UnNews:Al Qaeda's number Two Operative in Iraq Flees Moon, Captured in Iraq
3 September 2006
BAGDHAD, Iraq (WTF) -- al Qaeda's number two operative on the Moon, Hamed Juma D2, was captured today after landing in the deserts of Iraq from a jettisoned escape pod. The U.S. military and Iraq's national security advisor blame a stoned sentry officer on a nearby attack cruiser for not noticing the pod.

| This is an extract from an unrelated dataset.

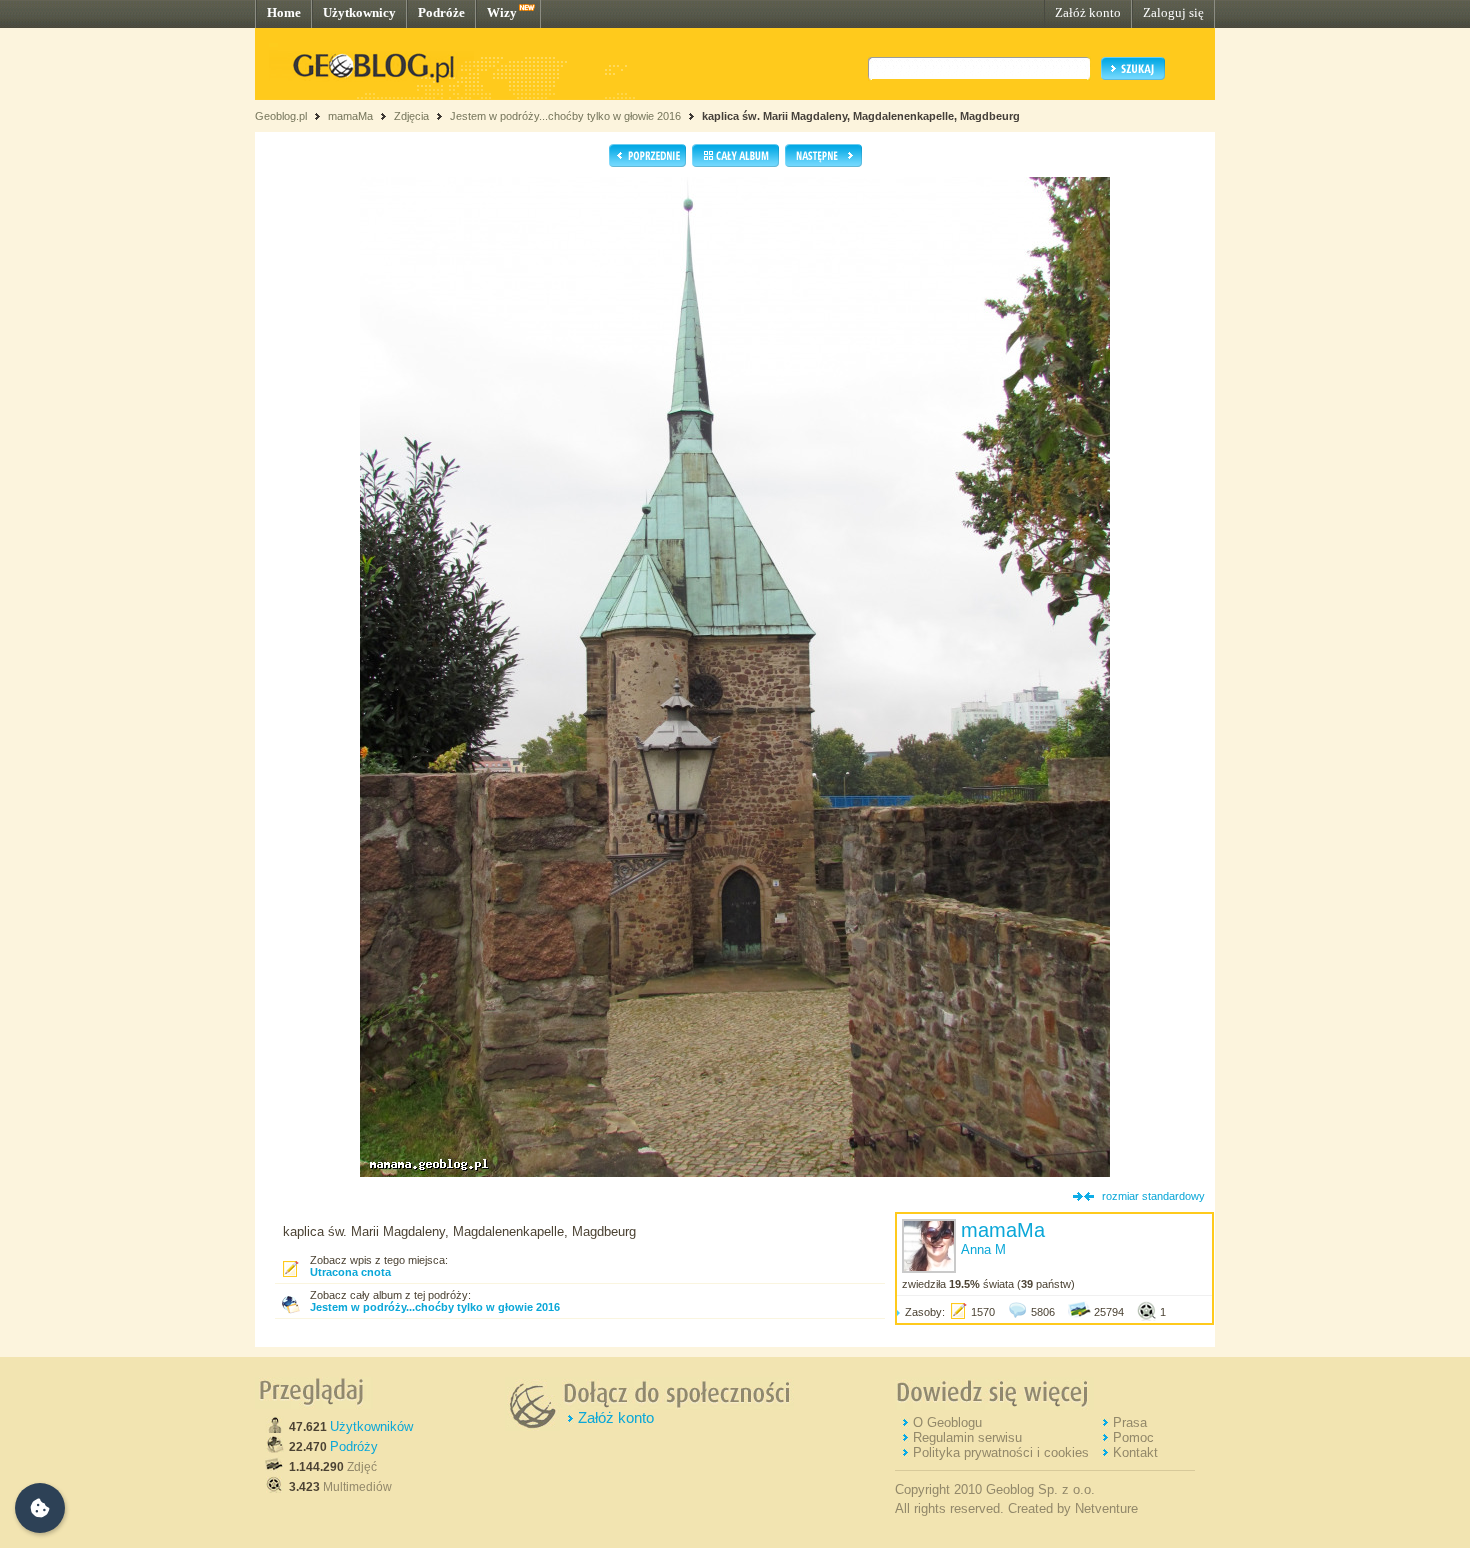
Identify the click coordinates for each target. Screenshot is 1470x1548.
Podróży (354, 1446)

"I swear man, it contained no human life, it was probably a malfunction...*unitelligent gibberish*" D2 did get several bionic enhancements including a set of robotic treadmills and an electric arm that came out of his chest, but the blame was conveniently placed on the sentry, who is currently busy running the spice mines on Kessel for 450 parsecs of community service.
D2 was blamed for the deliberate attack on the Ewok mosque in Iraq, just miles away from the set of the Mos Eisley Cantina.
"This is impossible", replies Sergeant Major Kenobi. "Only Imperial SWAT commandos could make marks that precise". This has been proven false, as commandos only hit about 2 out of 500 shots accurately.
President Bush is ecstatic about the capture.
D2 is now in custody and is scheduled for extermination by Dalek in the next heart-wrenching season of Dr. Who.